### WHAT YOU SHOULD DO
Exactly reproduce the line containing "The width and height of the screenshot is (1163, 421)." and all later lines to the end of the entries, leaving the pictures out of your copy.

### RAW DATA
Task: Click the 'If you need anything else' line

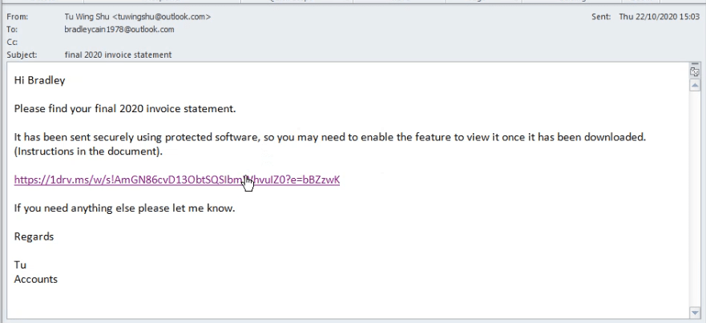Action: tap(124, 208)
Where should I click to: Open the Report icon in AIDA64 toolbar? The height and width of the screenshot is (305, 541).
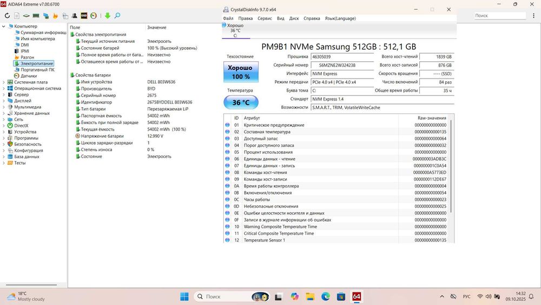click(x=16, y=16)
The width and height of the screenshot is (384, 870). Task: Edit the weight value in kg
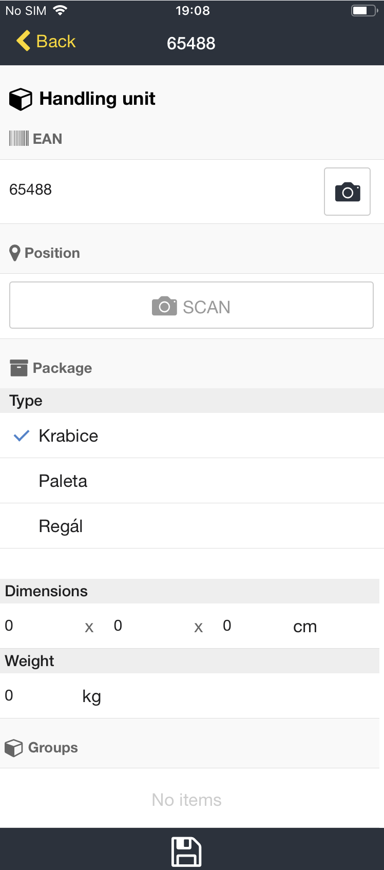point(39,696)
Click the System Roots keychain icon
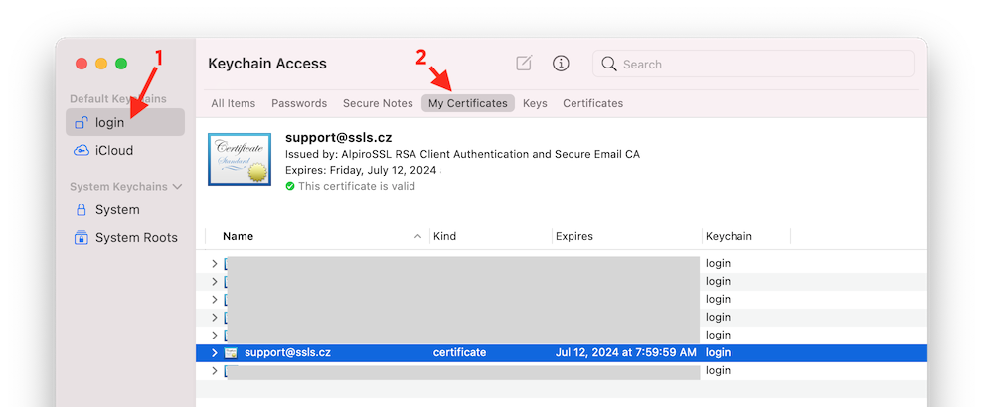983x407 pixels. (x=82, y=237)
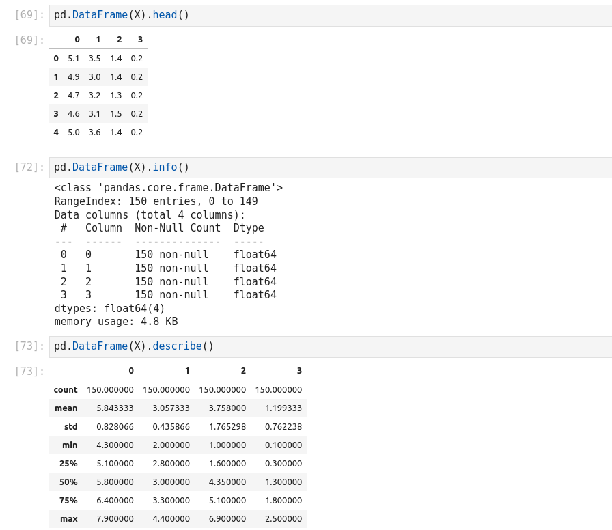Click the output prompt [73] beside describe table
This screenshot has height=530, width=612.
pyautogui.click(x=29, y=372)
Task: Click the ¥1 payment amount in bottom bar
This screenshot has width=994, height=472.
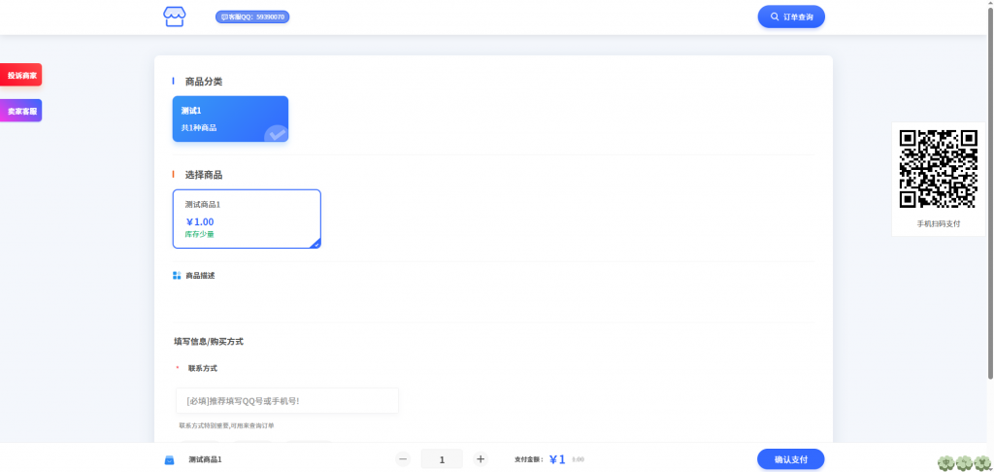Action: tap(557, 459)
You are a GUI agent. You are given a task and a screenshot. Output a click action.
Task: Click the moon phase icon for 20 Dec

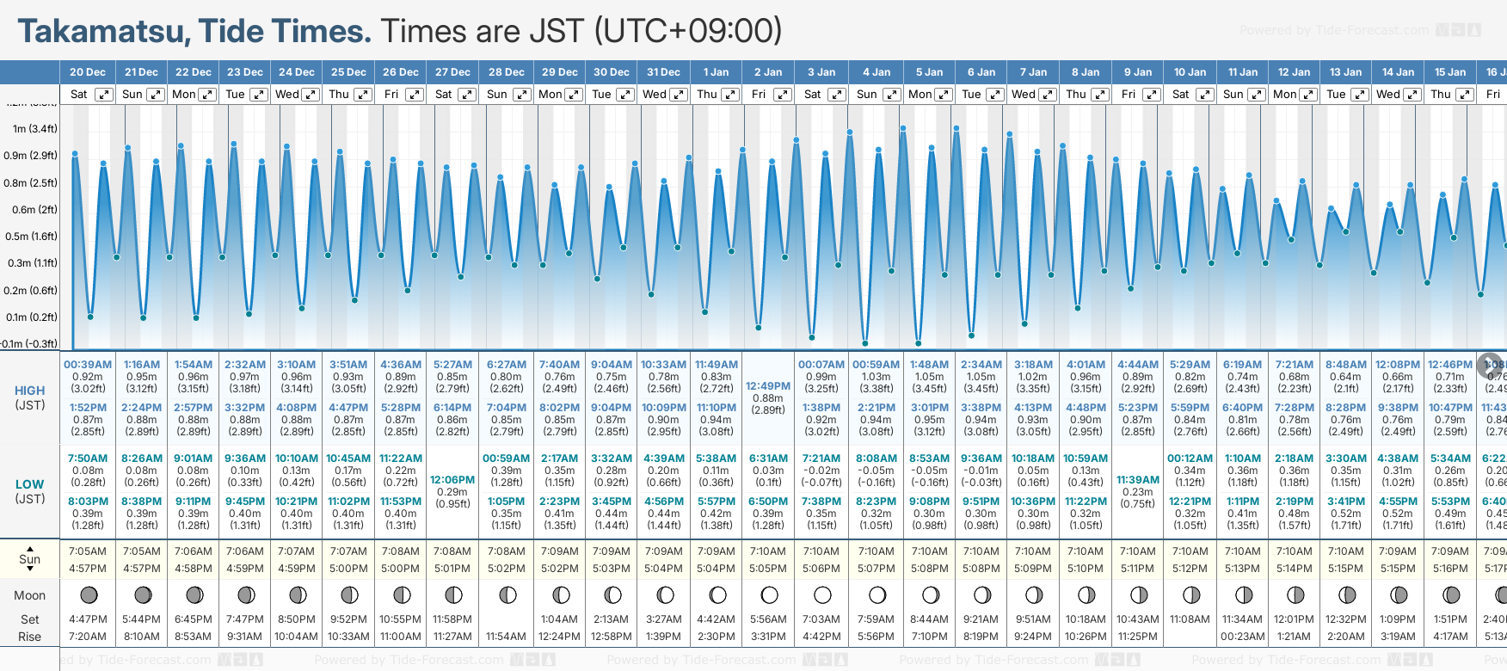[x=88, y=594]
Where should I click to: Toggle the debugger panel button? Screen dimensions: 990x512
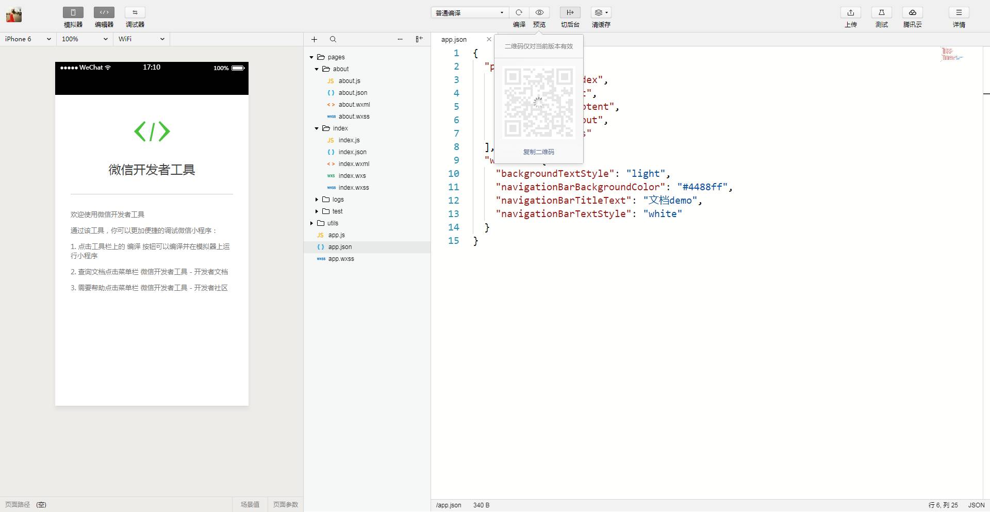pyautogui.click(x=135, y=12)
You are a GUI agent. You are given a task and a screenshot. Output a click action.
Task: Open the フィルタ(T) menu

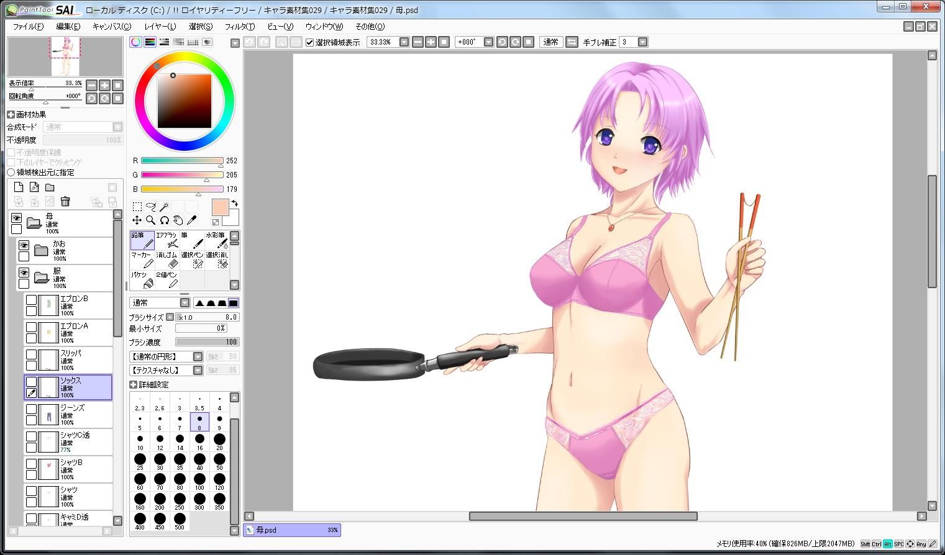coord(239,27)
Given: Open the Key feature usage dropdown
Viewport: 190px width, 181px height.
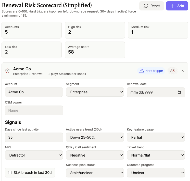Looking at the screenshot, I should pyautogui.click(x=156, y=137).
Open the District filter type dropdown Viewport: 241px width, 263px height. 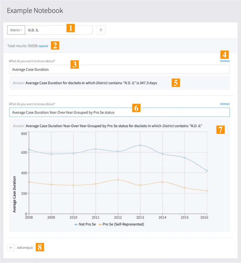(x=16, y=30)

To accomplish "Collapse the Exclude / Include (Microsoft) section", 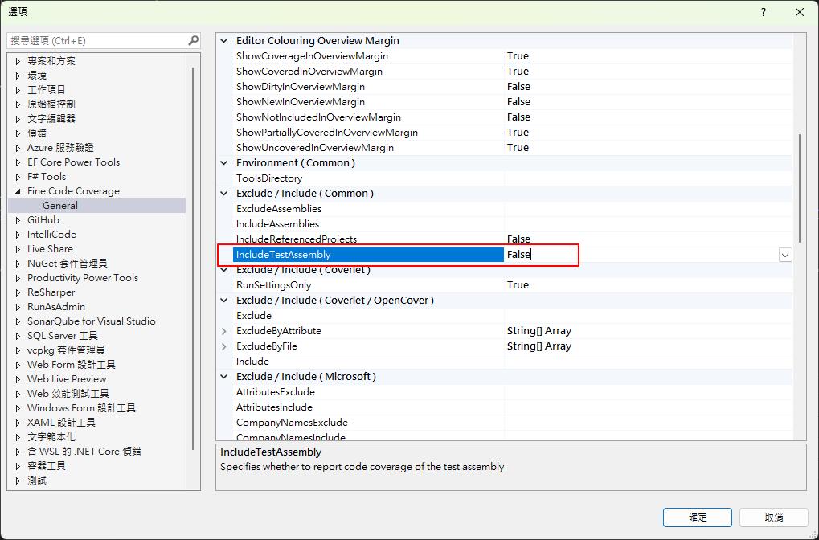I will tap(224, 377).
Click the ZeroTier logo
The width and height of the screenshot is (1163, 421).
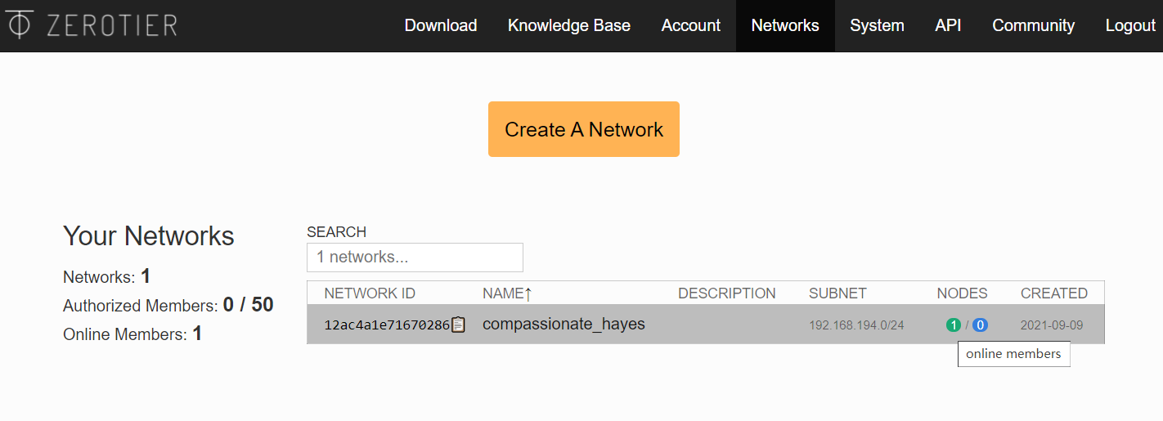[x=92, y=25]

### OUTPUT FOR THIS TASK
The width and height of the screenshot is (1163, 421).
[x=92, y=25]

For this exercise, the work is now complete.